Python Tools for APIs

The requests library is the standard for making HTTP calls in Python.

Code
import requests

# A simple, non-bioinformatics example to show the mechanics (GitHub API)
# This returns information about a public repository in clean JSON
url = "https://api.github.com/repos/Bioconductor/biocViews"
response = requests.get(url)

# Best Practice: Fail loud and early if the server returns an error (e.g., 404, 403)
# This will stop the script immediately instead of trying to parse empty data
response.raise_for_status()

# If the script makes it to this line, the request was successful
data = response.json()
print(f"Repository Name: {data['name']}")
print(f"Stars: {data['stargazers_count']}")
Repository Name: biocViews
Stars: 4

Try it for yourself

NCBI e-utils

NCBI doesn’t have a single API; it has e-utilities, a suite of server-side programs

  • ESearch: Finds the unique IDs (UIDs) for your query.
  • EFetch: Takes those UIDs and downloads the actual data (FASTA, GenBank, etc.).

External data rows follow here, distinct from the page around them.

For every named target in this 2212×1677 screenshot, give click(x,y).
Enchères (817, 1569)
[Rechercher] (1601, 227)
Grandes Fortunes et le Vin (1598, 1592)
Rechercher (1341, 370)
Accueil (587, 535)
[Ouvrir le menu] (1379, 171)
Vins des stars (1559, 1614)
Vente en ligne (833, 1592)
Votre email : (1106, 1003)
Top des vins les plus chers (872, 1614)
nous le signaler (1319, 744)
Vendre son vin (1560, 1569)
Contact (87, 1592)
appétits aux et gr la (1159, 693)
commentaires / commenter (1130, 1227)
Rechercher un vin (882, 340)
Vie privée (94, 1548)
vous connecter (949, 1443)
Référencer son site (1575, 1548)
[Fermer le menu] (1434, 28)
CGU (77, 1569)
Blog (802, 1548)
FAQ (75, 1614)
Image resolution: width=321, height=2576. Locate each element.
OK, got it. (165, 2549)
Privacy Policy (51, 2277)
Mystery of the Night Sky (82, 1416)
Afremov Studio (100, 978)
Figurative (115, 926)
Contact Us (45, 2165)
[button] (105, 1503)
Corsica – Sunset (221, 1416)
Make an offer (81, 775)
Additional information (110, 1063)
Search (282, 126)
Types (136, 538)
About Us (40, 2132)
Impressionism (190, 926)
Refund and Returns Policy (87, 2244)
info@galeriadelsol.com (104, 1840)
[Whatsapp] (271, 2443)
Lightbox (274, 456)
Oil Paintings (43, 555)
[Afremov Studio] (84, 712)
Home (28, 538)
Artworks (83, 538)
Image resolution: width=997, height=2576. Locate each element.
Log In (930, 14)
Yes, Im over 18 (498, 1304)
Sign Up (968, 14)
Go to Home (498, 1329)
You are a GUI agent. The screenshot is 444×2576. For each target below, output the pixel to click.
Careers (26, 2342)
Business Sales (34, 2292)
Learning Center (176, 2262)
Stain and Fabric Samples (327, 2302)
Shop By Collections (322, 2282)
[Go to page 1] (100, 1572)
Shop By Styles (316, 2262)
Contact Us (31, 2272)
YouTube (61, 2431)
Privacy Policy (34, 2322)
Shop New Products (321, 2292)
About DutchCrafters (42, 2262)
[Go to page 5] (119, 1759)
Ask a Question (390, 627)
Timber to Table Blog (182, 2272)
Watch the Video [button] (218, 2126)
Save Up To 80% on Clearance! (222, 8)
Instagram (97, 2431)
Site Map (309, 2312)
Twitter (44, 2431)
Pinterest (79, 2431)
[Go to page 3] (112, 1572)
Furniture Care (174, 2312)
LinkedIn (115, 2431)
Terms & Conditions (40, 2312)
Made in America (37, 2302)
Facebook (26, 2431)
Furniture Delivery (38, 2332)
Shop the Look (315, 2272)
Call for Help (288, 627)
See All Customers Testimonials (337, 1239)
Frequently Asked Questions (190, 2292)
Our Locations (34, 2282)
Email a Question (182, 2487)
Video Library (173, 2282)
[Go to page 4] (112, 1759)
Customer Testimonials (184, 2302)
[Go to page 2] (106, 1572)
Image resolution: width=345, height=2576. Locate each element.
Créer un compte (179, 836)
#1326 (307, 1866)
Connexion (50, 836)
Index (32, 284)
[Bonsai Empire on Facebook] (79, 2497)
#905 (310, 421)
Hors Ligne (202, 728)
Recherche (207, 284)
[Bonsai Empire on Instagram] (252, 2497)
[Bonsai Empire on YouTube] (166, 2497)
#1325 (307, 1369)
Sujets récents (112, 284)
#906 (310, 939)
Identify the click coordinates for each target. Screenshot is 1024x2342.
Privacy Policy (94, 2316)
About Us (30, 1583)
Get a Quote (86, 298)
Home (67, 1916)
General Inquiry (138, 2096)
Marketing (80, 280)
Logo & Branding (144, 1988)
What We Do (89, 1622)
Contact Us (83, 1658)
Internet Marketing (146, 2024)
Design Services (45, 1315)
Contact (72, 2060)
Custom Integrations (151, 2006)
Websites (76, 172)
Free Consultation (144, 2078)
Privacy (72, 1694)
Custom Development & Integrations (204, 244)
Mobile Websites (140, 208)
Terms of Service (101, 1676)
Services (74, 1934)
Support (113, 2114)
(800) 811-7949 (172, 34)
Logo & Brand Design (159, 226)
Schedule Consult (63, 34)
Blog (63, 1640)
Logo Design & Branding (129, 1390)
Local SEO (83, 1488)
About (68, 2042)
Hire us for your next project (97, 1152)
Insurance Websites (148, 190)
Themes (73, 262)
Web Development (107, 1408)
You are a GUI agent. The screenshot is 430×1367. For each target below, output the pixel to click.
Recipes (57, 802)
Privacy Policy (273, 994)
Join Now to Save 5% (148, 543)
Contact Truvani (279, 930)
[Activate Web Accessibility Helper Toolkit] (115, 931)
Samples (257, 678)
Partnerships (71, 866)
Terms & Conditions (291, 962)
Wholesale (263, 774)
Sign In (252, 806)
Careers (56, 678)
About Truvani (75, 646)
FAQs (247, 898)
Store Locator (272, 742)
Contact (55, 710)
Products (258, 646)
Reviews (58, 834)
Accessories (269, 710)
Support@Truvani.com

Step 0: Load relevant libaries

Step 1: eSearch - Find the ID for human BRCA1 in the nucleotide database

Step 2: eFetch - Retrieve the FASTA sequence for that ID

Expanding the Toolkit & Best Practices

  • NCBI relies heavily on XML and E-utilities
  • Other databases have highly structured JSON REST APIs
    • The RCSB PDB API is excellent for programmatically querying 3D macromolecular structural data
    • This allows us to fetch metadata about binding sites or resolution without downloading the whole .pdb file

Workflow integration

  • We don’t typically use APIs for one-off scripts
  • API pull-scripts can be modularized and integrated into larger, reproducible computational pipelines (e.g. Snakemake)
  • The API script serves as the first rule to gather the raw data
  • Version controlling scripts via Git ensures the data-gathering step is perfectly reproducible

API Keys & Rate Limits

  • NCBI allows 3 requests per second without an API key, and 10 with one
  • Hardcoding time.sleep(0.35) is a safe baseline for unauthenticated requests
  • Most APIs require an API key

Review Questions

  • Why is it important to check the HTTP status code (for example, by using response.raise_for_status()) before attempting to parse the data returned by an API?
    • What could happen if you skip this step?
  • If your goal is to download the FASTA sequence for the human BRCA1 gene, why can’t you simply send the term “BRCA1” directly to the eFetch utility?
    • Why is eSearch a necessary first step?
  • What is rate limiting? Explain why omitting a command like time.sleep() in a loop of API calls is considered bad practice and how it might impact your script or the server.
  • Construct a request to the NCBI ESearch endpoint. Pass parameters to search the nucleotide database for the term “TP53[Gene] AND mouse[Organism]”.